With reference to recent neurological research into Post-Traumatic Stress Disorder (PTSD) using new imaging technologies and models of implicit and explicit memory systems developed from this research, The Performance of Trauma in Moving Image Art examines the capacity of an artist’s cinema of experimental and avant-garde film to perform and communicate traumatic experience.

De Bruyn analyses key films from the 1940s to the present that perform aspects of overwhelming experience through their approach, structure, content and perceptual impact, mapping a trajectory from analogue to contemporary digital moving image practice. He argues for the inclusion of Peter Gidal’s 1970s conception of ‘materialist film’ into the genre of ‘trauma cinema’ through its capacity to articulate un-locatability and perceptually perform dis-orientation and a flashback effect, all further identified here as key characteristics of digital moving image practice.

The discussion explores the following questions. Can ‘materialist film’ model traumatic memory and perform the traumatic flashback? Does the capacity to articulate trauma’s un-speakability and invisibility give this practice a renewed relevance in digital media’s preoccupation with surface and the impact of information overload?

De Bruyn’s phenomenological ‘traumatic’ reading of materialist film steps beyond Gidal’s original anti-illusionist rationale to incorporate critiques effectively mounted against it by the founders of a ‘70s feminist psychoanalytic counter-cinema. This contemporary re-reading further re-evaluates the Minimalist turn in painting and sculpture after the Second World War, arguing that this development is not essentialist or visionary but makes visible the implicit mechanisms of denial and erasure at the core of traumatic remembering.

For de Bruyn, the initial traumatic impact of industrialization on the body’s perceptual apparatus, traceable through the advent of cinema and train travel, is communicated by such moving image art. The development of digital technology marks a new cycle of such perceptual re-balancing for which materialist film is uniquely positioned and which it critically addresses.

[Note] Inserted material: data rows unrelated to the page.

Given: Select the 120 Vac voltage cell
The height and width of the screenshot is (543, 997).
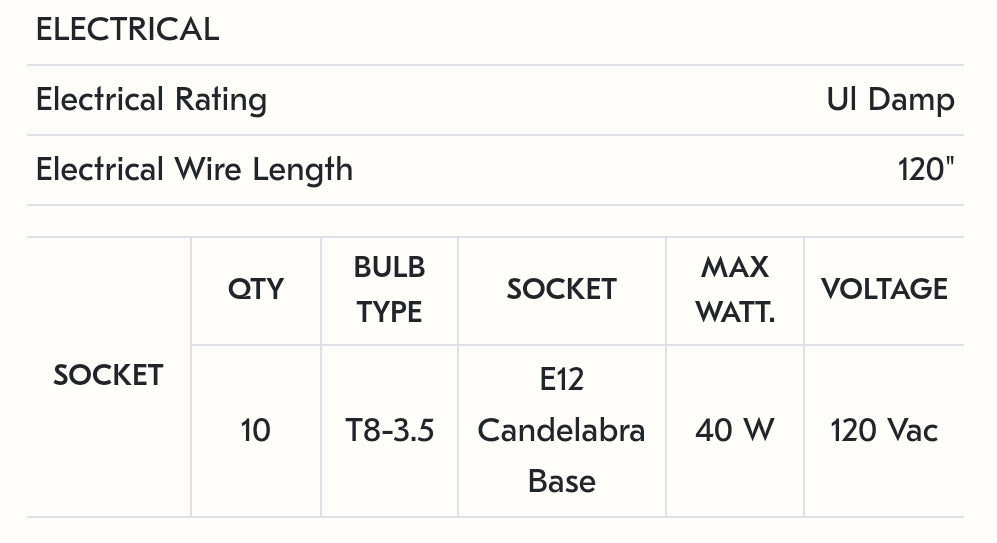Looking at the screenshot, I should tap(884, 431).
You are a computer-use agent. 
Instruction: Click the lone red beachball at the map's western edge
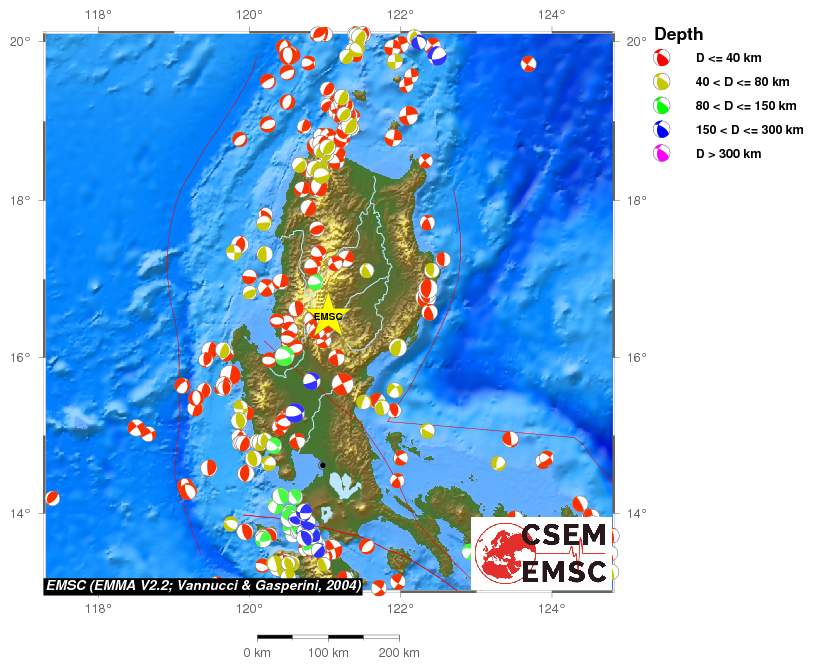coord(52,498)
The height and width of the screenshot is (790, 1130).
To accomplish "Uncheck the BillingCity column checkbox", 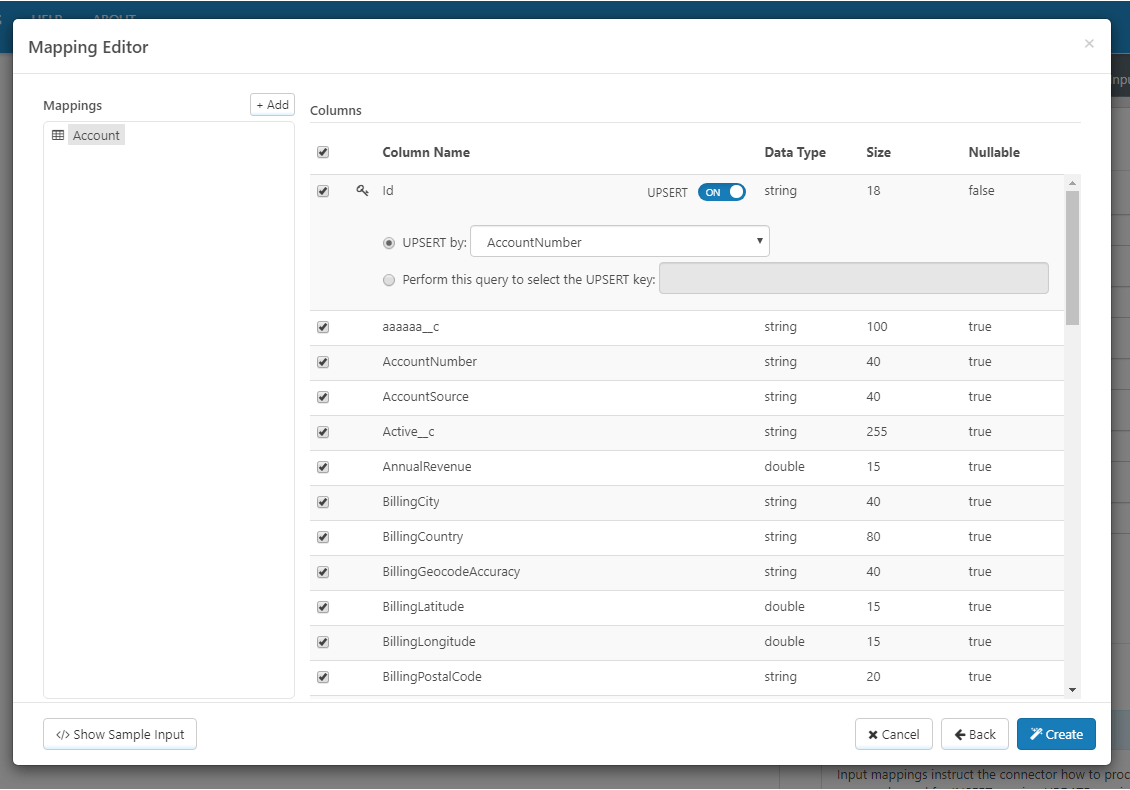I will (x=323, y=502).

Dirk de Bruyn is a Senior Lecturer in Animation and Digital Culture at Deakin University, Melbourne, Australia, and a member of Deakin’s Research Centre for Memory, Imagination and Invention (CMII). He has published numerous experimental, animation and documentary films over the last 40 years, as well as curating and writing about this work internationally, including in Senses of Cinema and Screening the Past. The recent documentary The House That Eye Live In (2014) chronicles this creative work. The scope of his academic research is accessible at https://deakin.academia.edu/DirkdeBruyn

"Dirk de Bruyn’s book is a bold and original piece of in-depth, sustained research that brings together two areas have never been brought into relationship in this way, at this length. [...] I learnt an enormous amount from Dirk de Bruyn’s book – just as I have always done from his film and multi-media performance works. The Performance of Trauma in Moving Image Art has the potential to change the future of the film studies and digital media field internationally."

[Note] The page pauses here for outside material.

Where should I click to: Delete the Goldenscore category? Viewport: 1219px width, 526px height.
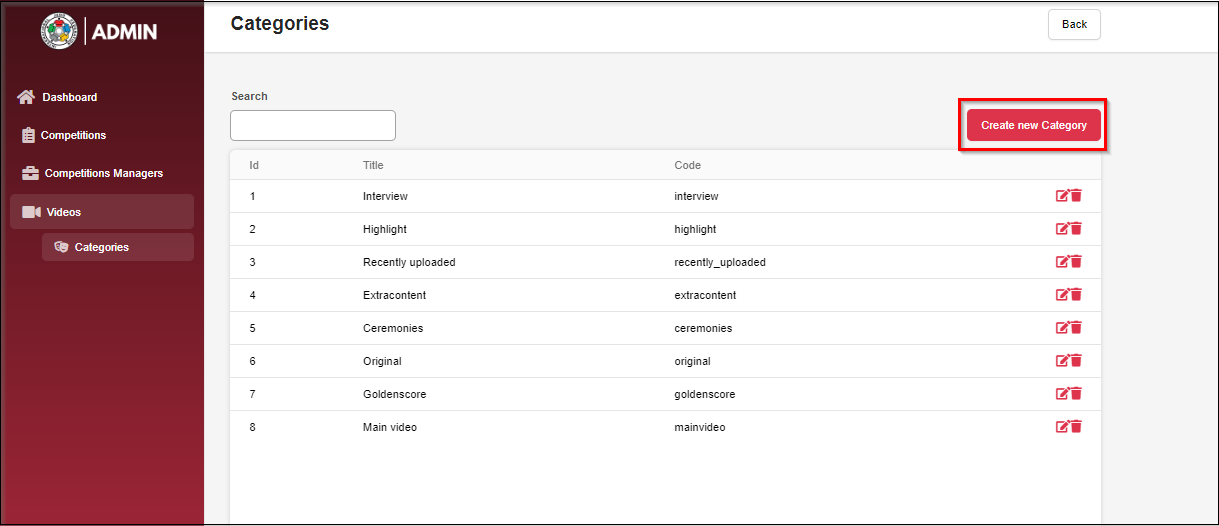point(1076,394)
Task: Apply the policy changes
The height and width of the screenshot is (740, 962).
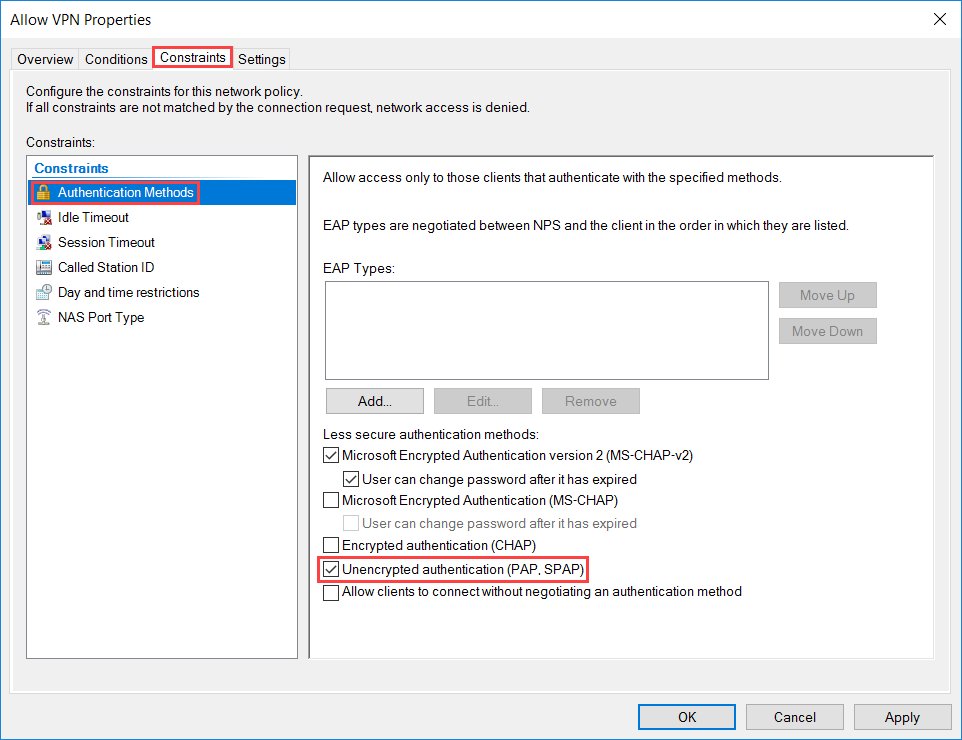Action: 902,717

Adrian Martin desistfilm, 13.03.2017

"Despite this book’s genesis as an original thesis, and consequently with its density, occasional opacity and relentlessly sustained narrative trajectory, The Performance of Trauma will nevertheless provide an outstanding contribution to wider cinema literature, and will find readers from the many areas of screen studies: history, politics, philosophy, practice, and also those interested in reception and understanding, loss and trauma, and narrative issues."

Dr David Ritchie Honorary Associate Professor, School of Communication and Creative Arts, Deakin University Senses of Cinema, 75 (2015)

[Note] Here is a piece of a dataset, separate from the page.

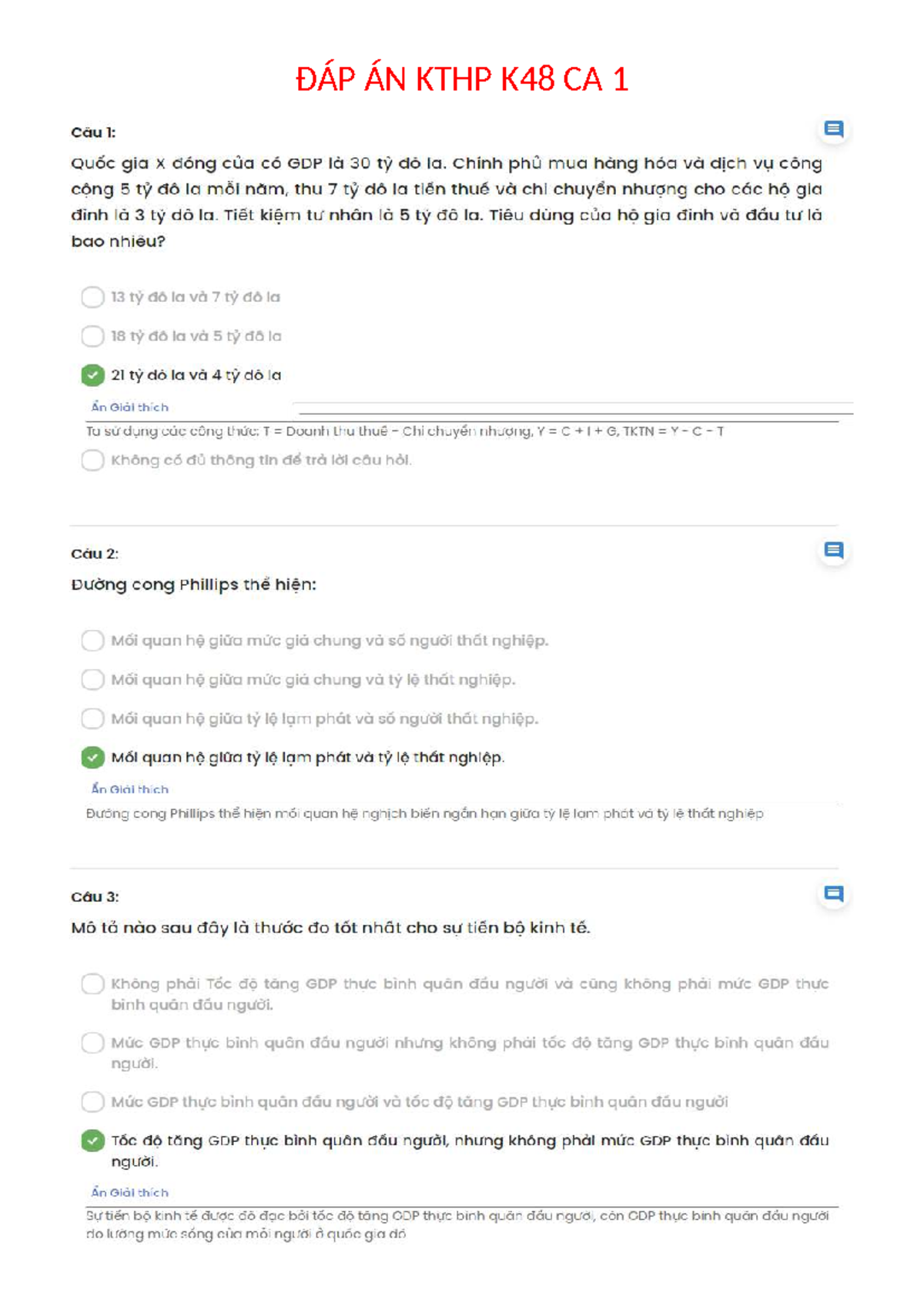Select option starting 'Không phải Tốc độ tăng GDP'

(92, 984)
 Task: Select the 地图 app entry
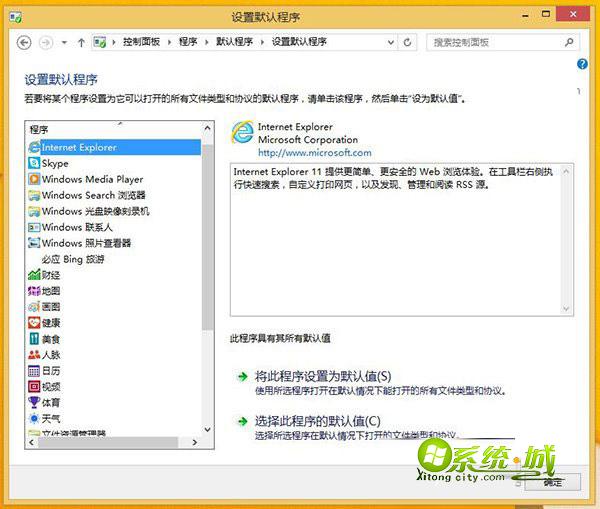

"The contemporary relevance of de Bruyn’s book does not stop with current avant-garde film practices. De Bruyn also identifies contemporary digital media as mirroring traumatic experience. For de Bruyn, those schooled in new technologies thrive in a simulataneity of multiple perspectives as pure, unadulterated Situational Accessible Memory. This digital consciousness marks a shift from text to image based thinking, from a consciousness which incorporates history to an experiential realm grounded in a non-reflective present."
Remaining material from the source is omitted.